Cryostat sections 5 μm in thickness were fixed in 4% paraformaldehyde for 15 min at 4°C and quenched for 5 min with 10 mM glycine in PBS. Sections were then rinsed in PBS three times and permeabilized with 0.5% Triton X-100 in PBS for 10 min. Sections were blocked with 10% vol/vol goat serum at 37°C for 1 h and washed three times with PBS. The primary antibody (Sigma) (1:50 dilution in block solution) was added and incubated at 4°C overnight.
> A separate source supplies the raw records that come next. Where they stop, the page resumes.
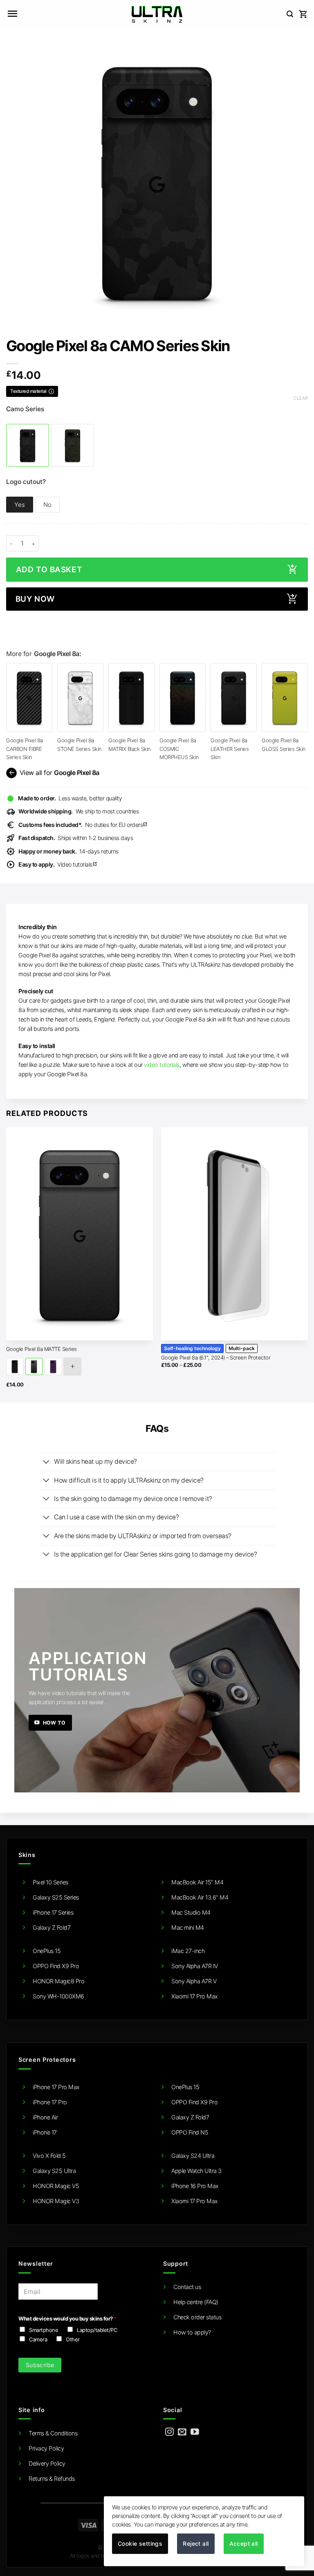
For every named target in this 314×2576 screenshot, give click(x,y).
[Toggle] (46, 1462)
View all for (53, 773)
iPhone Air (45, 2117)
After washing with PBS three times for 5 min each time, the secondary antibody (anti-mouse IgG conjugated with FITC; Sigma) (1:50 dilution in block solution) was added and incubated for 1 h at 37°C. Sections were rinsed five times with PBS for 10 min each time and then mounted.

Luciferase Assay.

To quantitate expression of the luciferase transgene, the pancreas, both kidneys, spleen, and skeletal muscle were pulverized in a Polytron (Brinkmann) and incubated with luciferase lysis buffer (Promega)/0.1% Nonidet P-40/0.5% deoxycholate/proteinase inhibitors. The resulting homogenate was centrifuged at 10,000 × g for 10 min, and 100 μl of luciferase reaction buffer (Promega) was added to 20 μl of the clear supernatant. Light emission was measured by a luminometer (TD-20/20; Turner BioSystems, Sunnyvale, CA) in RLU. Total protein content was determined by using bicinchoninic acid (37) (BCA protein assay reagent; Pierce) from an aliquot of each sample. Luciferase activity was expressed as RLU/mg of protein.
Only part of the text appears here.